Previously in Sequence (Required): Simplified Poker
I spent a few hours figuring out my strategy. This is what I submitted.
If you start with a 2, you never want to bet, since your opponent will call with a 3 but fold with a 1. So we can assume no one who bets ever has a 2. But you might want to call a bet.
If you start with a 1, you never call a bet, but sometimes want to bet as a bluff.
If you start with a 3 in first position, sometimes you may want to check to allow your opponent to bet with a 1. If you have a 3 in second position, you have no decisions.
Thus, a non-dominated strategy can be represented by five probabilities: The chance you bet with a 1 in first position, chance you bet with a 3 in first position, chance you bet with a 1 in second position, chance you call with a 2 in first position, and chance you call with a 2 in second position.
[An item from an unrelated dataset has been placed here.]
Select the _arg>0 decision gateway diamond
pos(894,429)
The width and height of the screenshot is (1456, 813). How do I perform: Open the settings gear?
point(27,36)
Call a set of these five numbers a strategy.
There were likely to be a few players bad enough to bet with a 2 or perhaps make the other mistakes, but I chose for complexity reasons not to worry about that, assuming I’d still do something close to optimal. If I was confident complexity was free, I’d have included a check to see if we ever caught the opponent doing something crazy, and adjust accordingly.
If you know the opposing strategy, what to do is obvious. Thus, I defined a function called ‘best response’ that takes a strategy, and outputs the strategy that maximizes against that strategy.
My goal was to derive the opponents’ strategy, then play the best response to that strategy.
As a safeguard against opponents who were anticipating such a strategy, I included an escape hatch: If at any point, my opponent got ahead by 10 or more chips, assume they were a level ahead of me, and playing the best response to what I would otherwise do. So derive what that is, and play the best response to that!
That skipped over the key puzzle, which is figuring out what the opponent is doing. On the first turn, I guessed opponents would pursue reasonable mixed strategies: bet a 1 about a third of the time, bet a 3 in first position about two thirds of the time, call with a 2 about half the time. I represented this with a virtual hand history that I included until I had enough real ones.
On subsequent turns, I looked at the hand history.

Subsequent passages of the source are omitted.